Severus, Harry told his son, was born in a poor family in Ravenna in 250AD, uneducated, and became a weaver. In 283 the Bishop of Ravenna died, and there was great excitement and expectation, because Ravenna had an extraordinary tradition- a white dove would descend onto the head of the man chosen by God to be the next Bishop. Severus somehow wanted to attend, and though mocked by his wife, went to the gathering of the church dignatories, hiding behind a door. And Lo, a white dove descended on the head of Severus. He tried to shoo it away, but it returned a second, and then a third time. Acclaimed as Bishop, he astonished the congregation even more by delivering a wonderful sermon.

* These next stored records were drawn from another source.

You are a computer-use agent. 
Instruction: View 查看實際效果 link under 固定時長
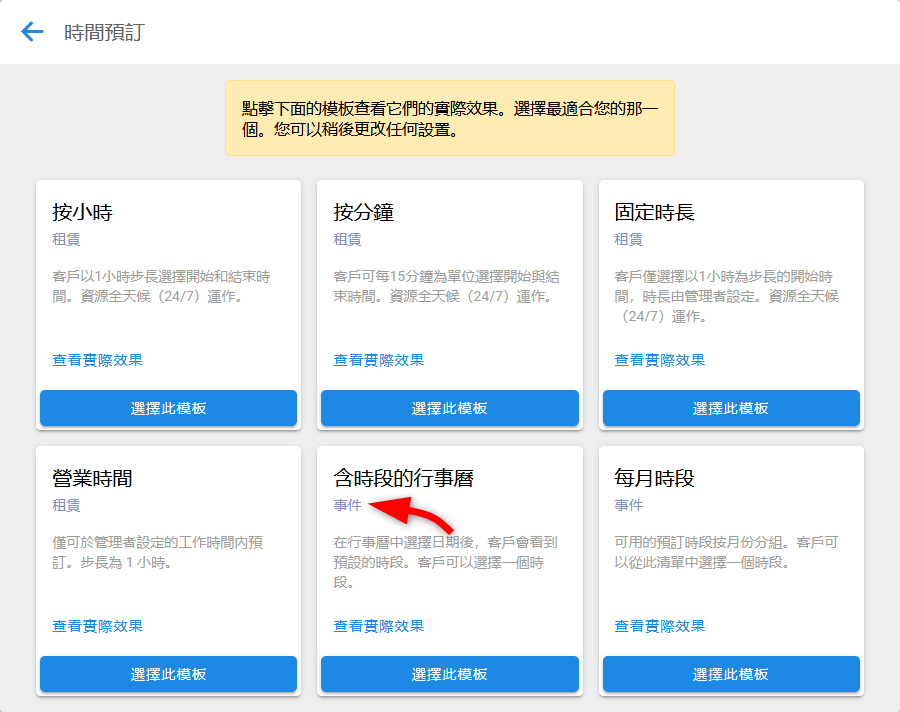(659, 360)
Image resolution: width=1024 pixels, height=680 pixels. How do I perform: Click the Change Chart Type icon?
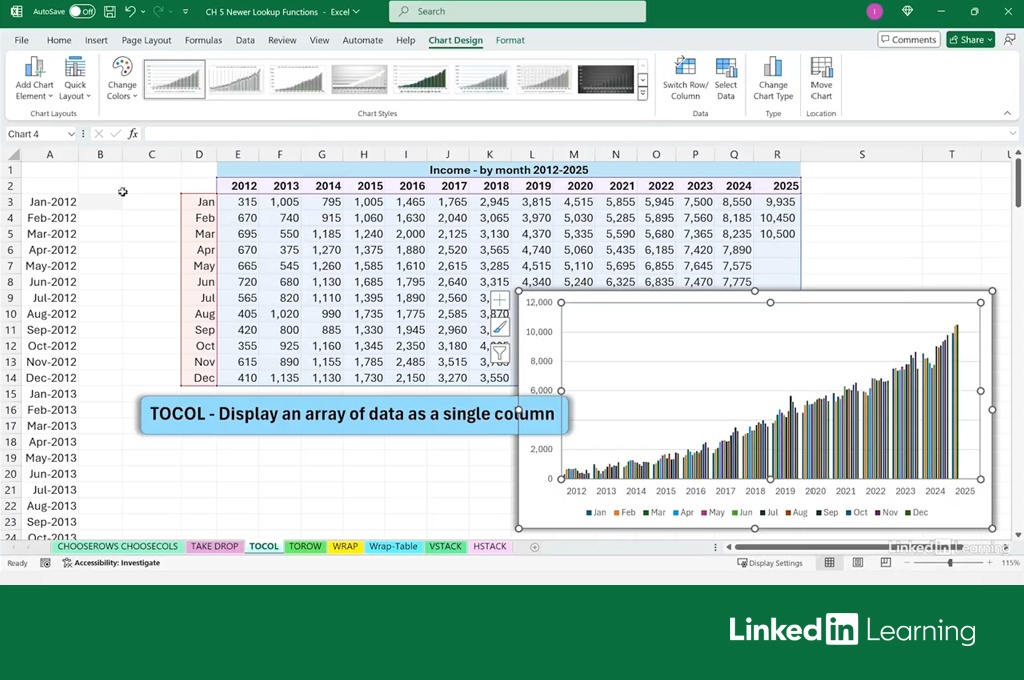773,78
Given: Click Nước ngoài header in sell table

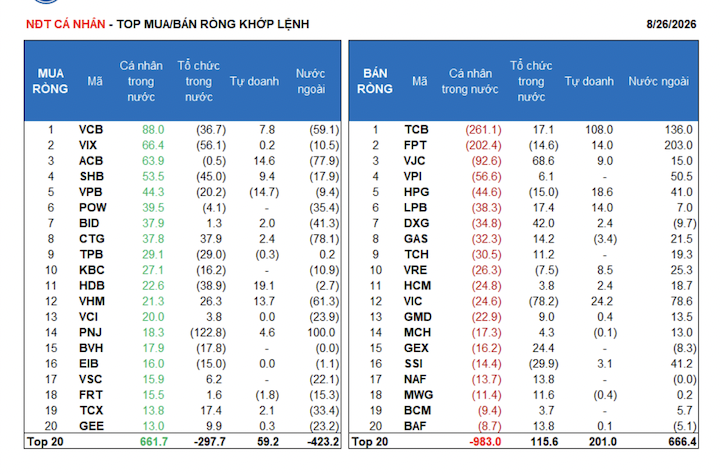Looking at the screenshot, I should tap(658, 81).
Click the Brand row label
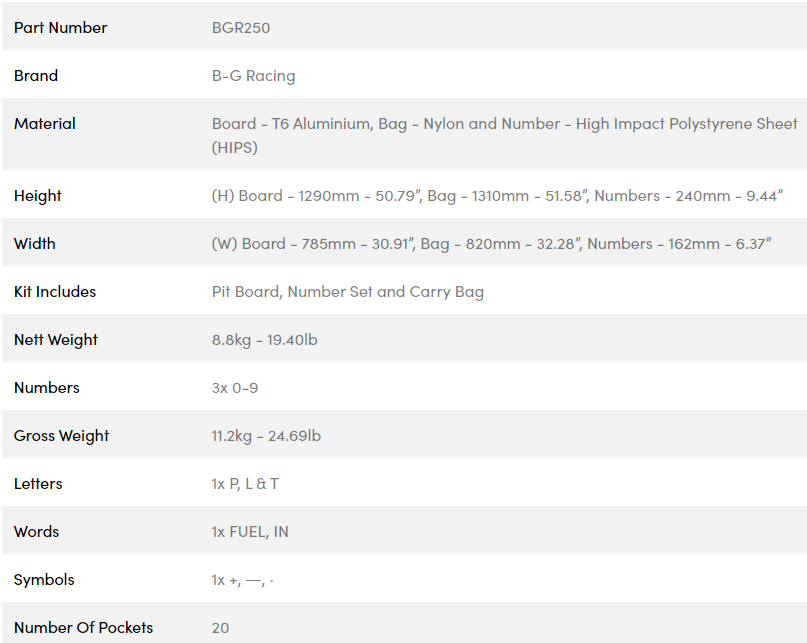 36,76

He shielded his flock as best he could from the persecutions of the Emperor Diocletian until, in 313, the Empire became Christian. In 341 he attended a Synod at Serdica concerning differing views about the nature of Christ. After holding a last mass, he descended into the family vault and died in 381, aged 98. The Archbishop of Mainz brought his earthly remains to Erfurt in 838.
Albus Severus did not listen very well, though he liked the bit about the white dove; then they went into the church, and saw the tomb.
“But you know, Albus, I think this St Severus was really too good. Severus Snape was very, very brave, and loyal, but all the same….” “ You can’t be good all the time, can you?” said Albus, unwittingly echoing what the owner of the Normandy farmhouse where Ed gave his lecture, had said when just five years old. Yes, who can be good all the time?
Was the half-blood Prince perhaps christened after another St Severus, born in 465, who studied in Alexandria, and became Patriarch of Antioch? At that time, arguments were continuing to rage (alas. it is the appropriate word) everywhere in the church regarding the exact nature of Christ. Did he have two natures, or one? Was he human, or divine? A church Council at Chalcedon (451 AD) had tried to define it once and for all, but its formulation was not accepted by everyone. This St Severus and others in what are now known as the “Oriental Orthodox” churches, rejected Chalcedon and were subject to imperial persecution, often the result of political Church intrigues. In 518 he was exiled and took refuge in Egypt. Later he was able to return, but at a Synod held in Constantinople in 538, he was condemned as a heretic and anathematised. With the help of the Empress Theodora he managed to escape, and ended his life as an exile in Egypt. He had remained faithful to his understanding that Christ had two natures, but that in Him, the two natures were united.
It seemd odd to Harry that both these saints could not help but be involved in bitter conflicts in the church, and it seemed more appropriate to him that Severus Snape was named after the supposedly heretical St Severus, rather than the so-saintly one from Ravenna, or a whole of host of others (Saints Severus of Avranches, or Barcelona, or Gaul, or Naples, or Reims…. ) But how on earth did the parents of the half-blood Prince come by the name?